Dlaczego proces trwa aż tyle? W 2011 r. Wojskowy Sąd Okręgowy w Warszawie uniewinnił siedmiu żołnierzy od stawianego im przez prokuraturę zarzutu zbrodni wojennej. Jednak w stosunku do czterech SN uchylił wyrok do ponownego rozpoznania. Po kolejnym procesie WSO w Warszawie żołnierzy już skazał, ale nie za zbrodnię wojenną, lecz za wykonanie rozkazu niezgodnie z jego treścią, a jednego dodatkowo za nieostrożne obchodzenie się z bronią. Od tego wyroku także zostały złożone apelacje, zarówno przez pełnomocników żołnierzy, jak i przez prokuraturę. Obie strony chcą, aby sprawa ponownie trafiła do sądu pierwszej instancji.
Wczoraj SN po raz kolejny wysłuchał stron. Prokurator wojskowy przekonywał, że cała czwórka co najmniej liczyła się z tym, że może skrzywdzić ludność cywilną. – Mamy Nangar Khel, spokojną wioskę z lepianek. Żołnierze ostrzelali ją bez rozpoznania i bez żadnego zagrożenia – argumentował śledczy. Przypominał, że w Nangar Khel akurat trwało wesele. – Polscy żołnierze nie pojechali na wesele, lecz byli na placu boju – ripostował obrońca jednego z oskarżonych. Pozostali adwokaci wskazywali, że jeśli ktokolwiek powinien ponosić odpowiedzialność za to wydarzenie, to przełożeni, którzy nie zadbali o to, by na akcję wyruszyli wypoczęci wojskowi amerykańscy, zamiast wyczerpanych patrolem Polaków.
Według obrony jej klienci wykonywali rozkaz, zgodnie z którym chodziło jedynie o pokaz siły – standardową praktykę w warunkach bojowych. Gdyby chcieli kogokolwiek skrzywdzić, wydarzenia potoczyłyby się inaczej. Mecenas Witold Leśniewski wskazywał, że przysiółka Nangar Khel dosięgnął jeden, dwa pociski na 24 wystrzelone. A żołnierze o takim wyszkoleniu, gdyby chcieli strzelać właśnie w to miejsce, trafiliby w zabudowania – jak dowodzą statystyki – co najmniej 15 pociskami. W ocenie adwokatów był to więc nieszczęśliwy wypadek, spowodowany m.in. wadliwością sprzętu. Mecenas Karol Serafiński podkreślał też, że po dziewięciu latach nadal nie wiadomo, z ilu dział został złożony ten jeden felerny moździerz.

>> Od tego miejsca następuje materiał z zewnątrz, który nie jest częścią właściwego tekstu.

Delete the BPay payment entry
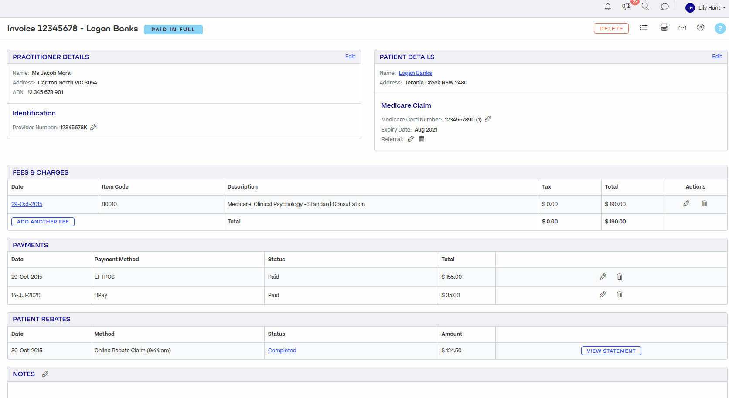coord(620,295)
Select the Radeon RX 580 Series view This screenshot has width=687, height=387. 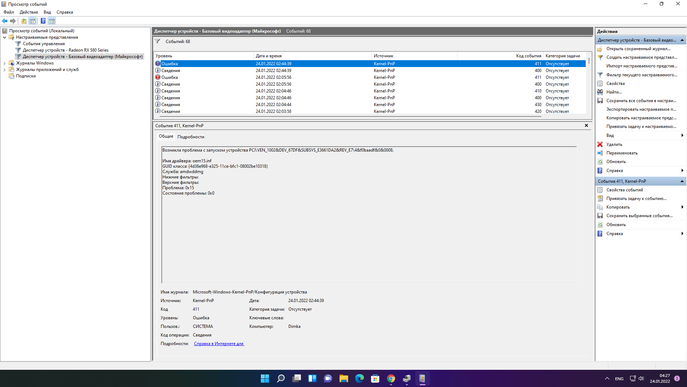click(65, 50)
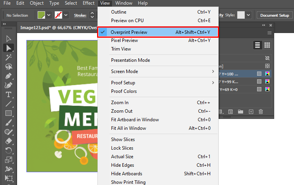Open the fill color dropdown arrow

click(49, 15)
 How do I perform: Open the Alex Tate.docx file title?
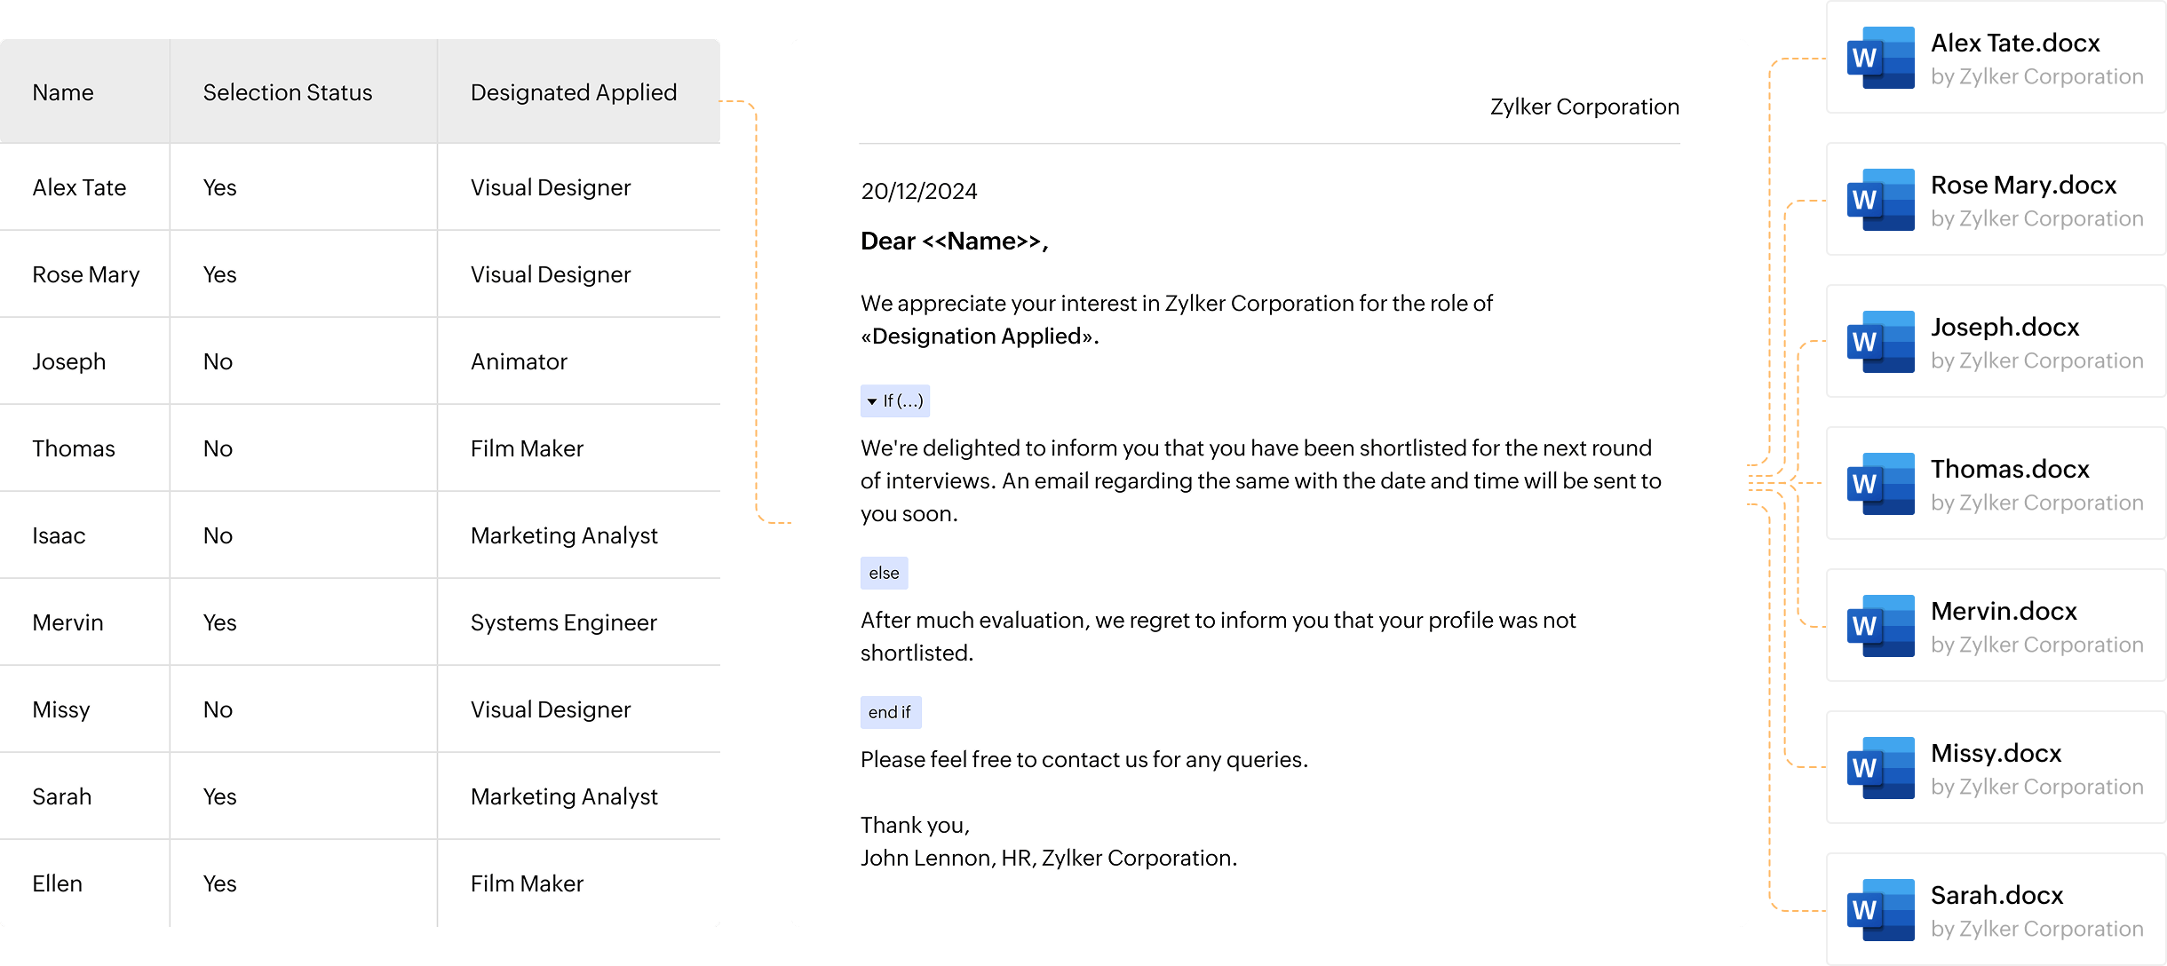(2015, 43)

Jeśli SN uzna argumenty którejkolwiek ze stron za przekonujące, akta ponownie trafią do WSO. To zaś oznacza, że proces potrwa jeszcze co najmniej półtora roku. Sprawa Nangar Khel to pierwszy powojenny proces, w którym Polakom przypisuje się zbrodnię wojenną.

OPINIA

Tuż po wypadku otrzymałem sprawozdanie, według którego nie znaleziono dowodów, że polscy żołnierze celowo dokonali akcji przeciwko ludności cywilnej. Nie zajmowaliśmy się dalej sprawą, ponieważ przejęły ją polskie władze. Byłem przekonany, że sprawa w Polsce została zakończona w 2011 r. Nie rozumiem, dlaczego wciąż dąży się do skazania żołnierzy za zbrodnię wojenną, skoro żaden sąd w ciągu blisko dziewięciu lat tego nie stwierdził. Jednocześnie trzeba pamiętać, że większość konfliktów odbywa się obecnie na terenach, na których wróg działa wśród niewinnych cywilów. To ogromne wyzwanie dla żołnierzy. W takich warunkach przypadki, w których ludzie cierpią bez winy, są nie do uniknięcia. Dlatego ważne jest, aby politycy brali tę okoliczność pod uwagę, gdy wysyłają żołnierzy do walki.